**Set exercise:**
Reproduce, word for word, the part of the entries below that opens with the line containing "You are a GUI" and runs through the end of the entries, including both ends. Leave the pictures out of your answer.

+ + + + + + +

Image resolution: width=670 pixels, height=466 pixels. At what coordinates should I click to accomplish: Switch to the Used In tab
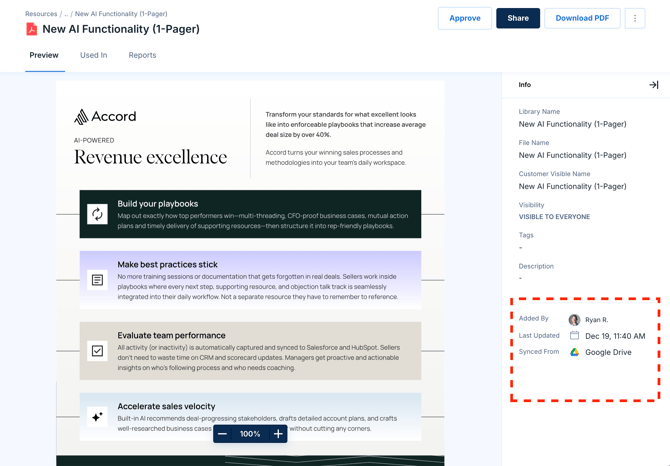coord(93,55)

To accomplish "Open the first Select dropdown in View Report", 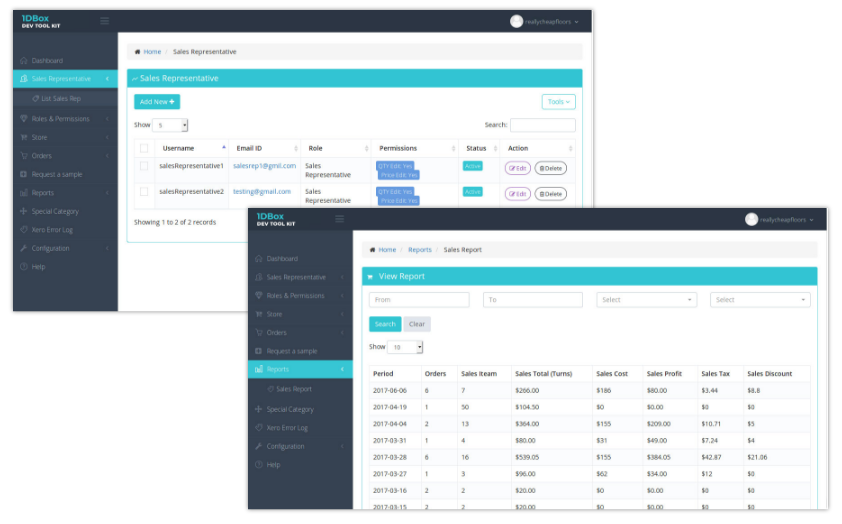I will click(x=646, y=300).
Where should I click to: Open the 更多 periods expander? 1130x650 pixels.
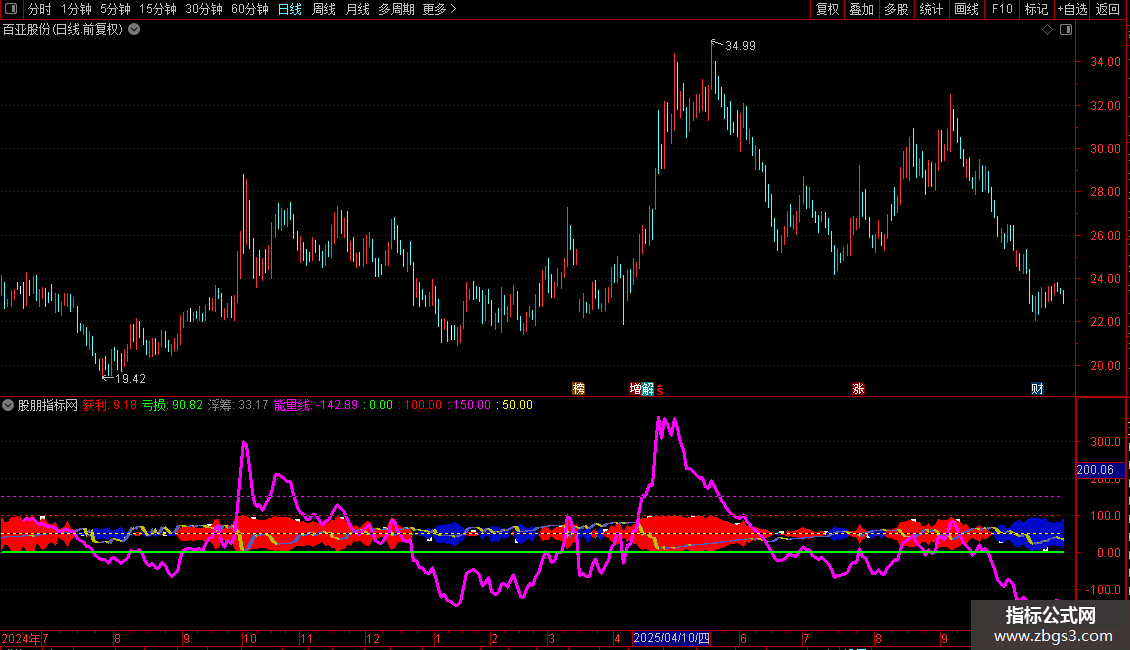[x=439, y=9]
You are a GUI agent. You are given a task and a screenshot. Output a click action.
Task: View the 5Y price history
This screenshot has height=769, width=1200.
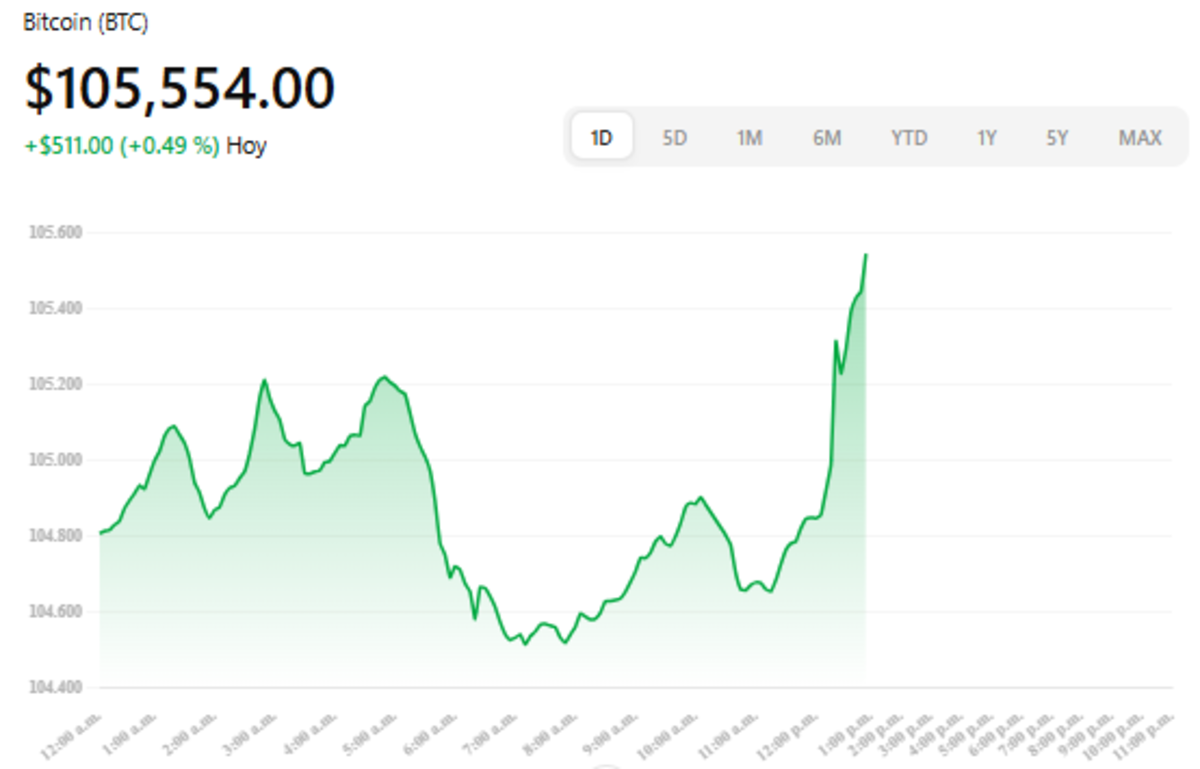[x=1058, y=137]
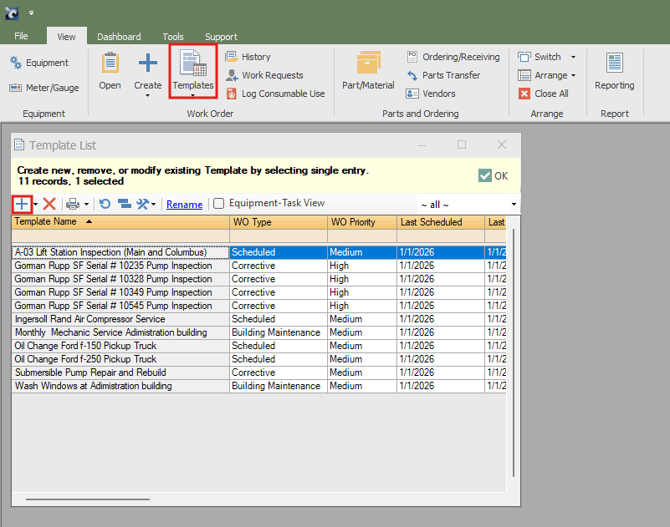Toggle the OK checkbox in the Template List

(485, 176)
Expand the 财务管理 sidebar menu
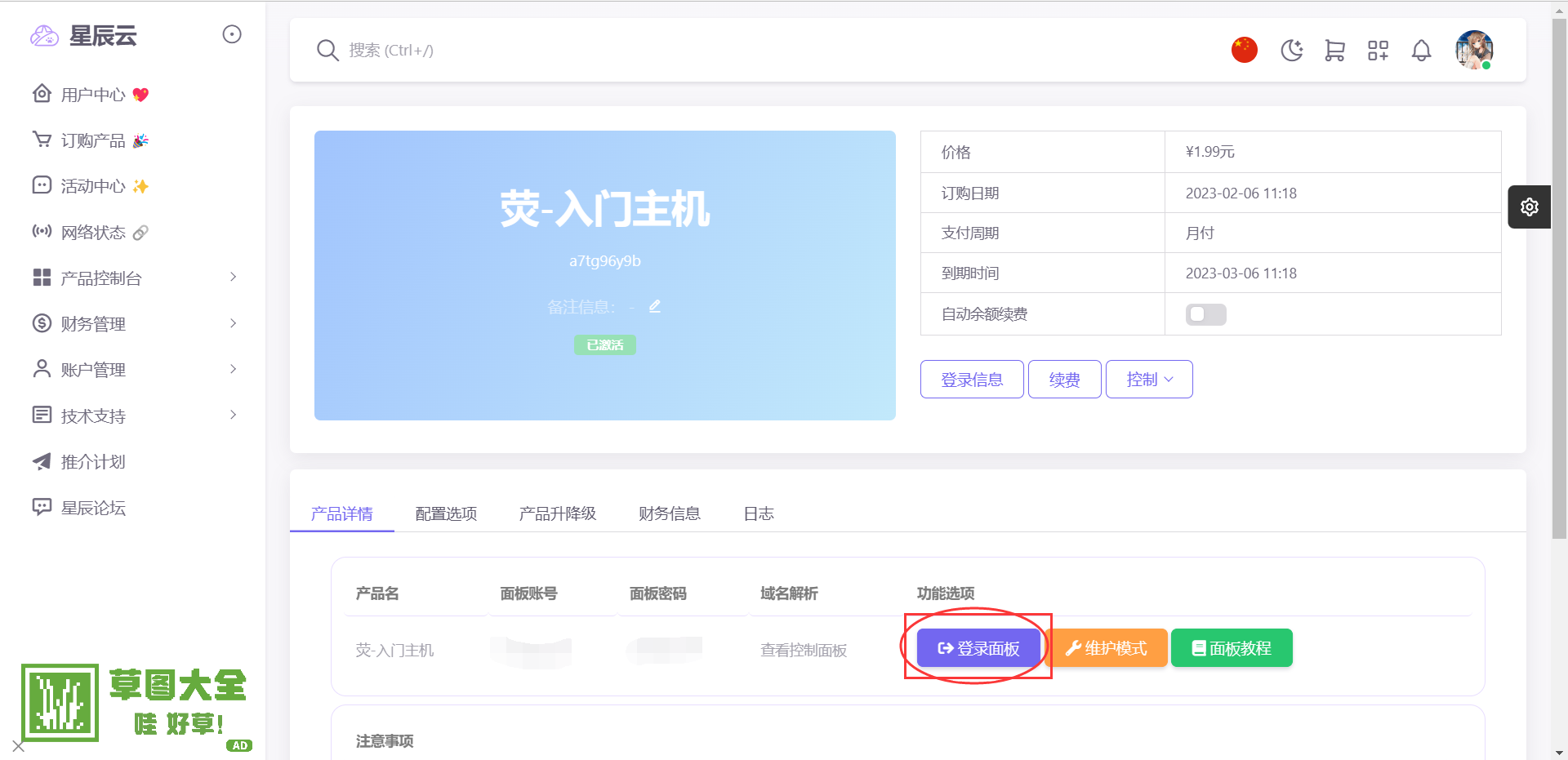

+ + + + + + +

**Reply:**
You are a GUI agent. You are given a task and a screenshot. Output a click action.
Task: View the 5Y price history
This screenshot has height=769, width=1200.
[x=1058, y=137]
Toggle the OK checkbox in the Template List

(485, 176)
Expand the 财务管理 sidebar menu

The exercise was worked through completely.